His fists clenched as he paced the room.
There were questions that needed to be answered, two years to catch up on and so much more that he hadn’t addressed. But in truth, he couldn’t look at her or his son another moment. For she only reminded him of the deception and the sleeping child reminded him of all that he had missed. He needed time and space, they both did. The morning would come soon enough.
“Get some sleep,” he said. “I’ll be next door.”
* * *
SARA’S PHONE RANG at exactly 3:15 a.m.
Her heart stopped.
This was the time when all the calls had come in. It was the exact time that Everett had been born. She’d forgotten to tell that important fact to Talib, but their conversation had been so overwhelming.
She debated not answering, but she didn’t want to wake Everett and she knew that he’d call again and again, until she answered.

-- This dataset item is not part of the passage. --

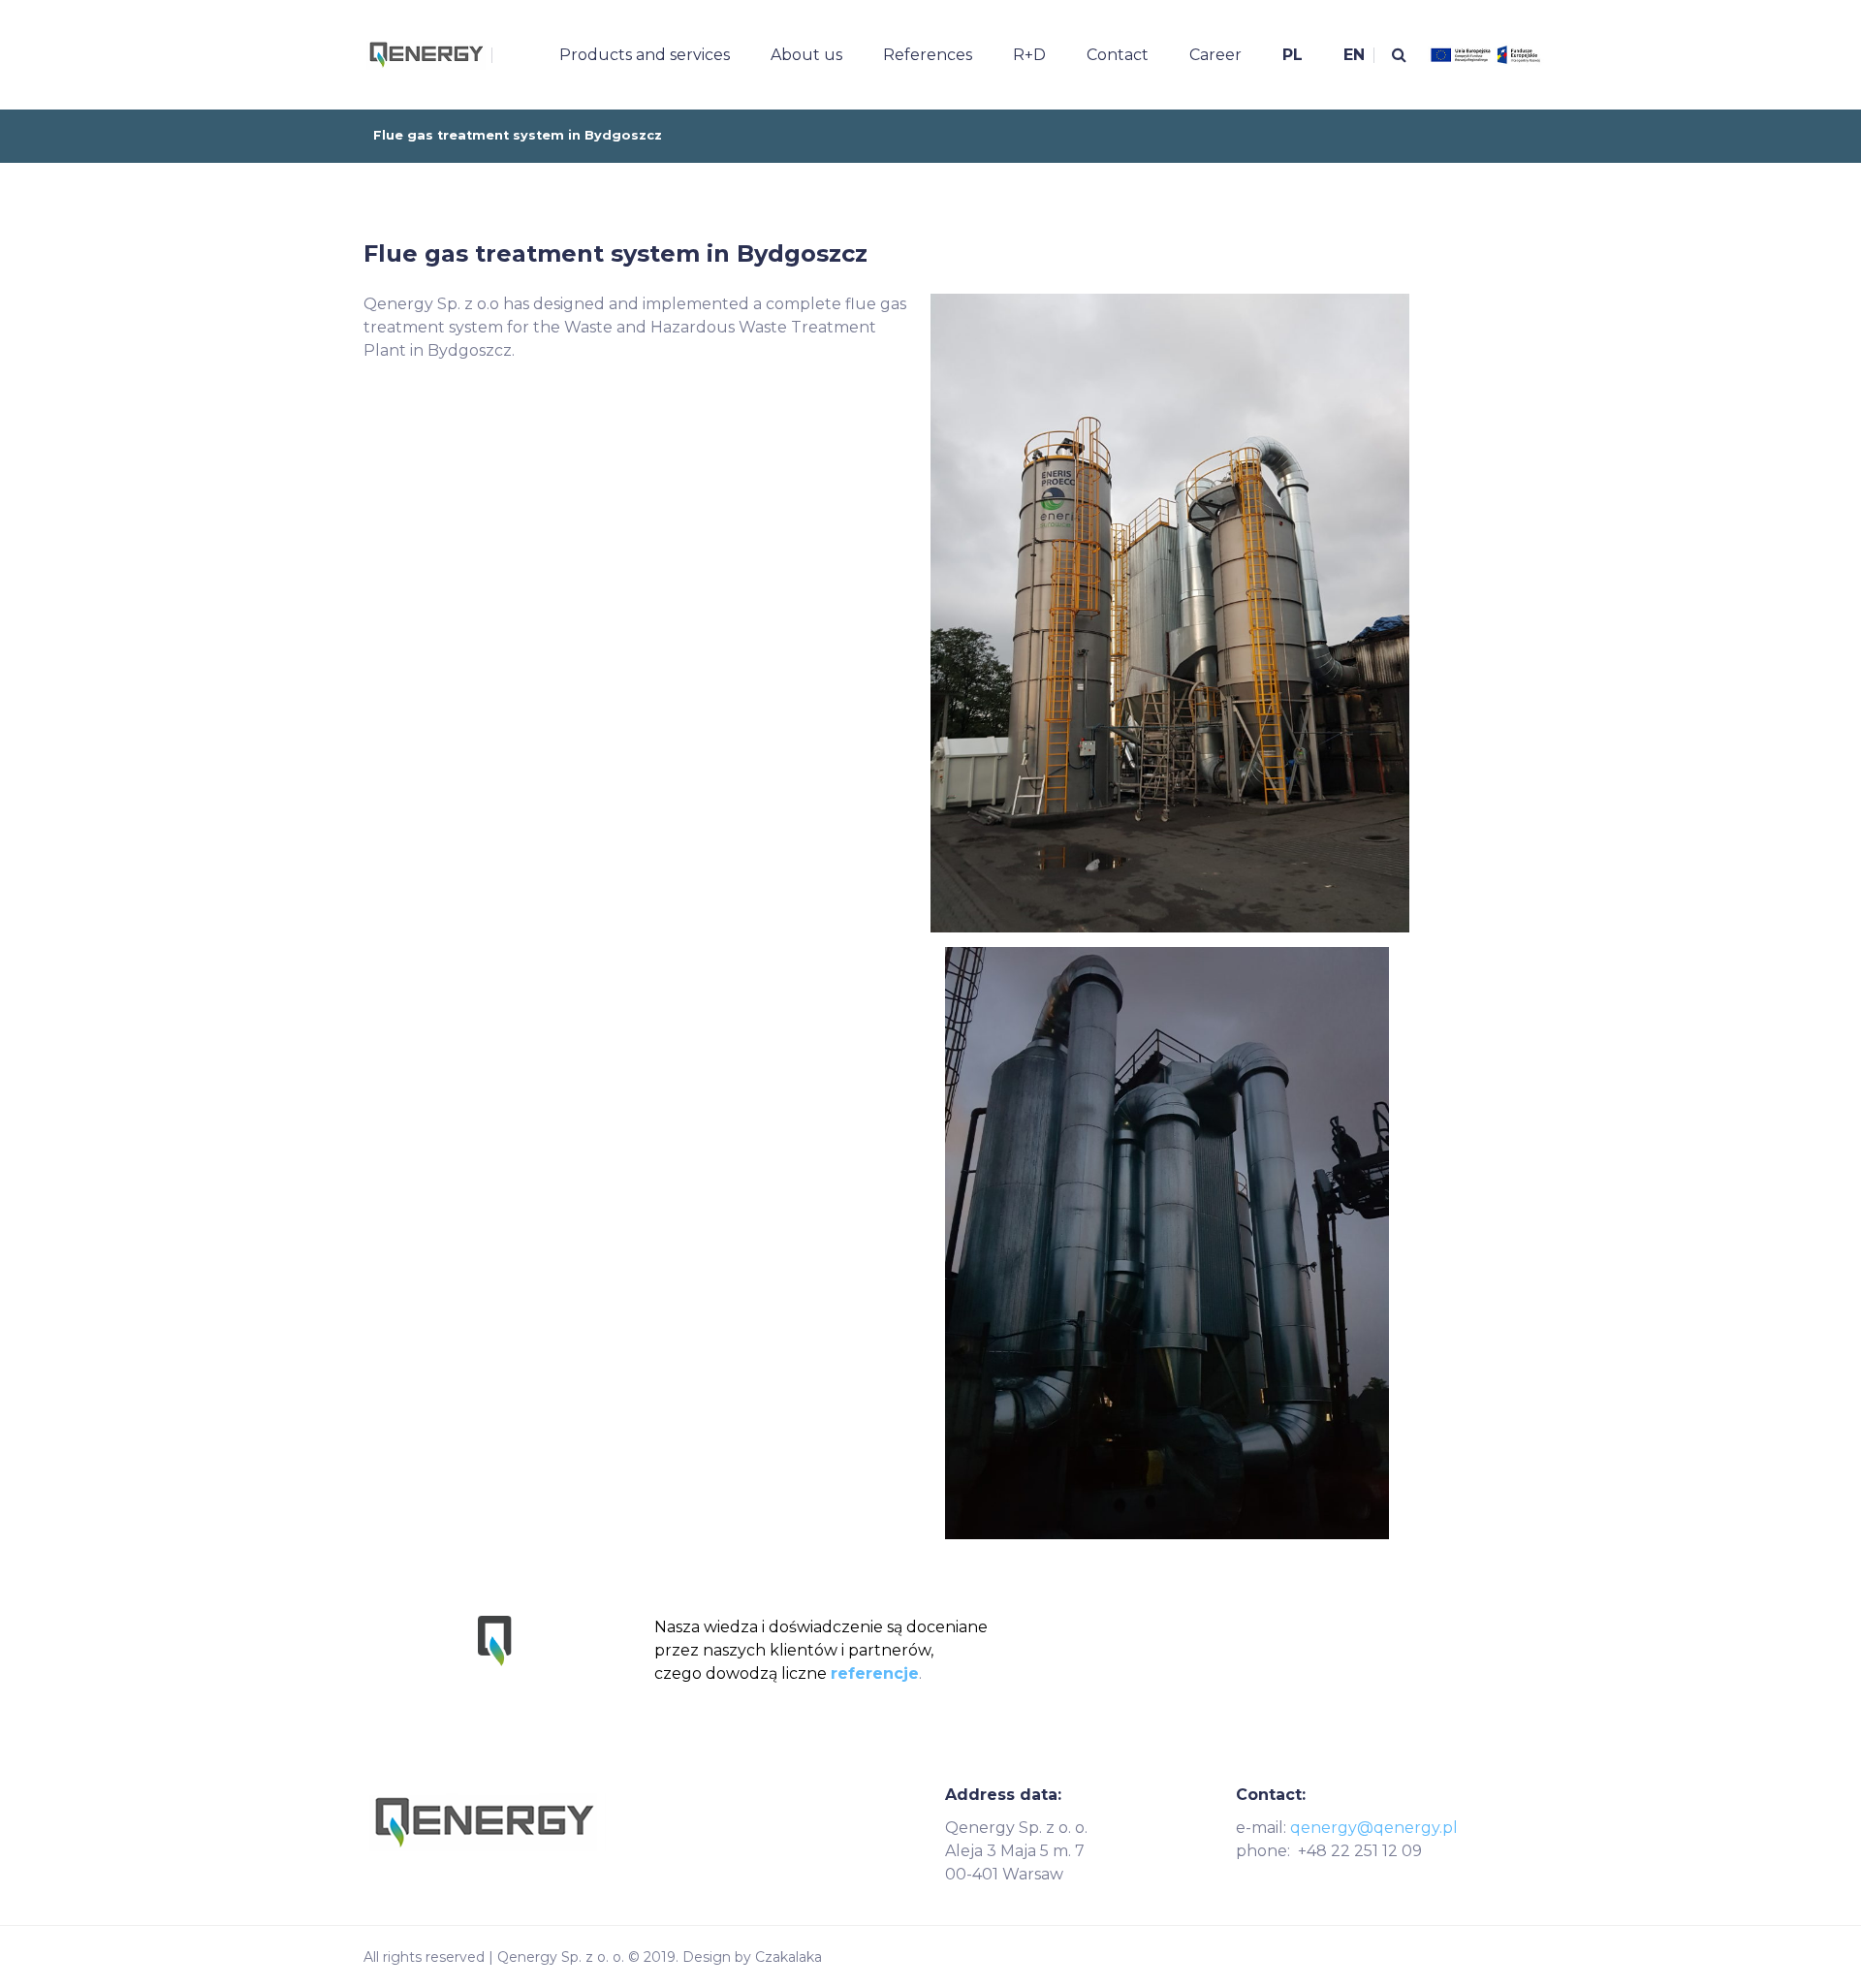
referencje (875, 1673)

They would not give up. She’d purchased a disposable phone again, as she had every time she’d run. And he’d found her again, as he had every time. It was like a never-ending story that one might read to a child before bedtime, except this story threatened a very bad ending. She remembered what Talib had said, about the app that could track her and she cringed.
She pushed Talk with a shaking finger.
She didn’t say anything. She couldn’t bear to say more than necessary. Just to think that this man had once kissed her, that she’d allowed certain liberties—all of that made her queasy. The only good thing that hadn’t happened, consummating it—she would always be thankful he had never been the man in her bed. The thought of that made her want to hurl.

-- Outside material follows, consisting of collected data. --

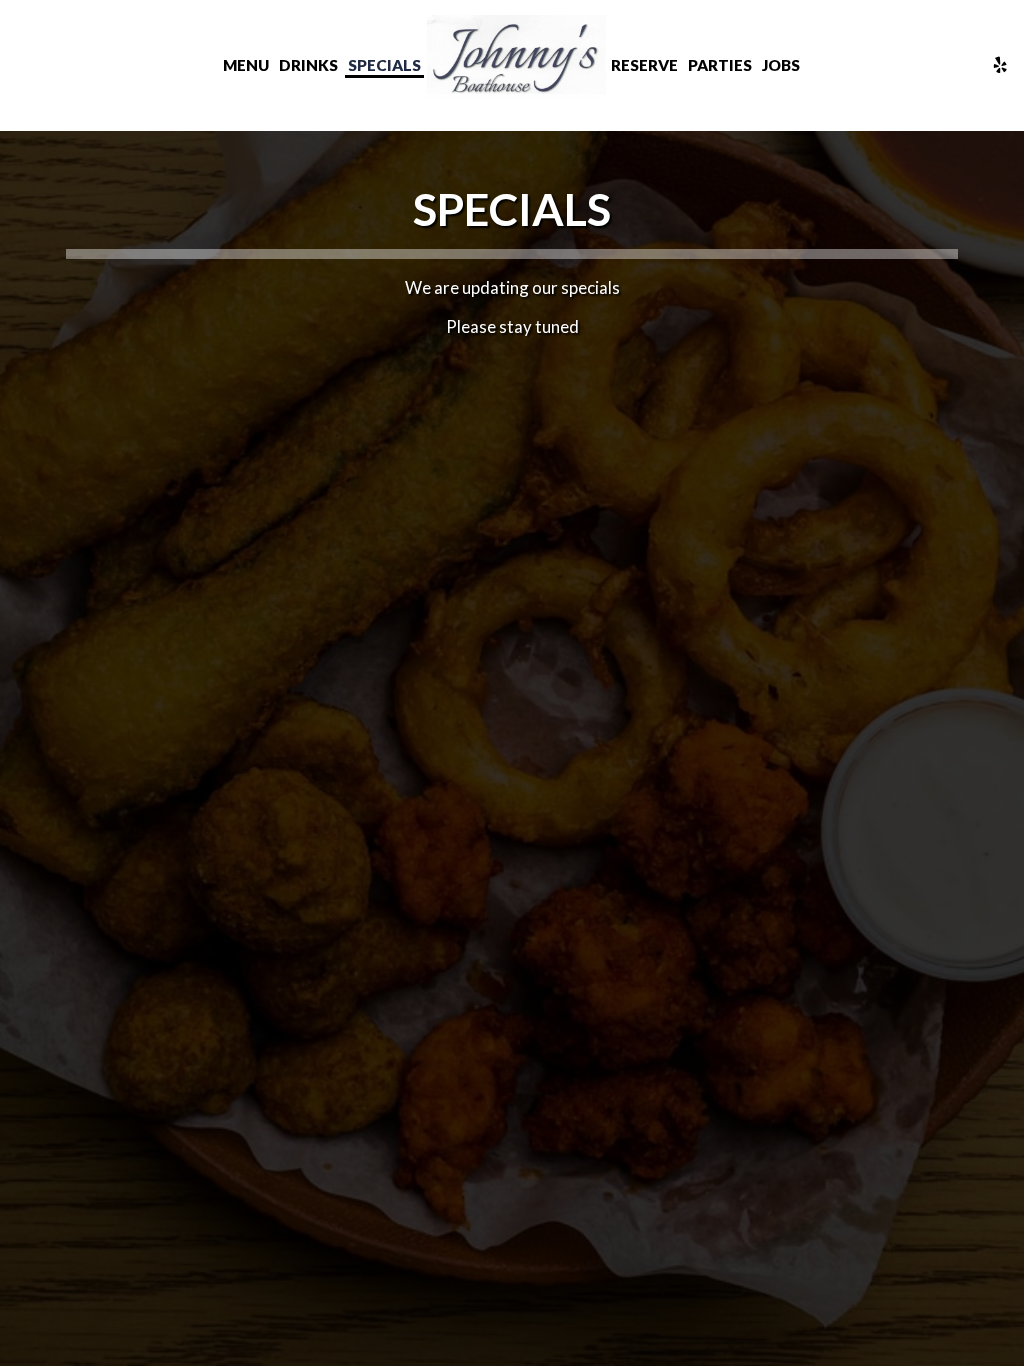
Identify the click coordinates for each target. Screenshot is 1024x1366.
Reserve (644, 65)
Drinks (308, 65)
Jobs (781, 65)
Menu (246, 65)
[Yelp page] (1000, 65)
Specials (384, 65)
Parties (720, 65)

“He can’t protect you,” a snide, almost robotic voice said.
“Who are you?” She frowned. This wasn’t Tad. Not only was it not his voice, but Tad wouldn’t play such games. He would speak to her directly, as he always had.
“Next
time we’ll take the boy and he won’t be able to stop it.”

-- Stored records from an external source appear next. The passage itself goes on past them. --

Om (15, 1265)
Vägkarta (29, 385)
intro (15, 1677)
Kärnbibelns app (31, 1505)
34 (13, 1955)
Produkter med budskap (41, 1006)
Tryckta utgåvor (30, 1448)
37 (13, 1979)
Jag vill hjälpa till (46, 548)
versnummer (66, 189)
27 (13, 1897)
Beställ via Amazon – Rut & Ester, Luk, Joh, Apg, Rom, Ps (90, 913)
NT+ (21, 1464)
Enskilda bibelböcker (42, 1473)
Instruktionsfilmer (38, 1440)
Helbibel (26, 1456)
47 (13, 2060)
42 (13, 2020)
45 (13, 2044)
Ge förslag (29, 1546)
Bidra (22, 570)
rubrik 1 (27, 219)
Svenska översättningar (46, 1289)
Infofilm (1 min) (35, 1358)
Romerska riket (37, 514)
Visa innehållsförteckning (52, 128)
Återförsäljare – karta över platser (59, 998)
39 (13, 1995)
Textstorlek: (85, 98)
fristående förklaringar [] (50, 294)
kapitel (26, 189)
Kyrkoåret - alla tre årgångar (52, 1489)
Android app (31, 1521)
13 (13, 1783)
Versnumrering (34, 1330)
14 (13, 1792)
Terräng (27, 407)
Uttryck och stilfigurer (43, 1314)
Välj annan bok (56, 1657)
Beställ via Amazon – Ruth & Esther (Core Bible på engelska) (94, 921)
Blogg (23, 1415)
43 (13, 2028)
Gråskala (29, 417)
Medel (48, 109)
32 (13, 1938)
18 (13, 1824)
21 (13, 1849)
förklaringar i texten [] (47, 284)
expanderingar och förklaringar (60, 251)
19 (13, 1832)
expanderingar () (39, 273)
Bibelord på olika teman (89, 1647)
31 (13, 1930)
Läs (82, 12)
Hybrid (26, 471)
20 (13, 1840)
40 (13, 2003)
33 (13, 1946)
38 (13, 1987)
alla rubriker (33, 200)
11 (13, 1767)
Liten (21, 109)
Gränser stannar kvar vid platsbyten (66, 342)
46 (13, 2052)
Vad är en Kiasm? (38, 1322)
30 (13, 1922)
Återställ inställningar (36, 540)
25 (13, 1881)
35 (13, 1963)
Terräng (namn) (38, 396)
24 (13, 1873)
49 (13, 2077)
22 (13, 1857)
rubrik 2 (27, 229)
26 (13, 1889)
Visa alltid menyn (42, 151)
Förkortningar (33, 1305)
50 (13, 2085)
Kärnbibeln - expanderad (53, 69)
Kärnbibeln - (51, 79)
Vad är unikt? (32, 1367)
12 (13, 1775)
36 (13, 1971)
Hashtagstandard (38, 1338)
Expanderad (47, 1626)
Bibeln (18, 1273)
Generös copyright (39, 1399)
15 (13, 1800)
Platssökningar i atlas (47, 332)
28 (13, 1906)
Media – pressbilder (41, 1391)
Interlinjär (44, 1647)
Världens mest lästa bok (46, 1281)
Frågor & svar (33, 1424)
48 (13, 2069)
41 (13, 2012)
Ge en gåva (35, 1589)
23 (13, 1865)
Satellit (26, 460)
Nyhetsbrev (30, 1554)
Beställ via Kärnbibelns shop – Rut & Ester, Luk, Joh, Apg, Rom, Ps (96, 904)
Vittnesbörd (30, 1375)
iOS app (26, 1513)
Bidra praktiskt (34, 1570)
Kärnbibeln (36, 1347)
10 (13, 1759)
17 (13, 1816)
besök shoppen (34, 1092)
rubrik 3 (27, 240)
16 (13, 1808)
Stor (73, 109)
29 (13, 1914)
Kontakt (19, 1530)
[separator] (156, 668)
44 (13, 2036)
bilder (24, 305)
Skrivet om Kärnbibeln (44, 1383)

“What are you saying?” And who is we? she thought.
“You don’t know?” A dry chuckle followed—it was more creepy than humorous. “If not for your boyfriend, we would have taken the kid before the fire was out at the Desert Sands.”
“What?” Her breath caught in her throat.
“Preventing that kidnapping was only luck on his part. Next time it will be real. Nothing except money will stop the inevitable.”
The call broke off and Sara dropped the phone like it contained poison that might seep into her skin.
Her mind went back to the hotel, to the smoke, the panic at losing Everett. It had been Talib who had found him, maybe even saved him, but saved him from what? Was the caller just playing with her emotions or had something happened that Talib had failed to tell her?
She looked at her watch. Fifteen minutes had gone by.
She couldn’t believe that Talib hadn’t told her that her son had almost been taken. It was typical Talib, the need to protect, to shelter. But he’d been wrong. She needed to know about all threats. There was no way to protect Everett otherwise.
She sank down on the couch, her head in her hands. Who was she kidding? She was here because she couldn’t protect her son. She needed Talib, but his deception of silence was not acceptable and she would tell him that immediately. But it wasn’t just him, there were things that she hadn’t told. No more secrets, she promised herself.
She went over to the desk and grabbed a blank piece of paper and a pen, and began writing it all down, everything that had happened, from the beginning. For there was more to all of this than even she knew. She was sure of it. Something far darker and more deadly lurked and she was putting her trust in one man, believing that he would know what to do. She trusted that he would find the truth and would be fair. For in doing this, trusting him, she stood to lose her son to the power that was Al-Nassar. He could take Everett and there was nothing she could do about it. It broke her heart to think of it, but considering everything, it might be best for Everett and that was all that mattered.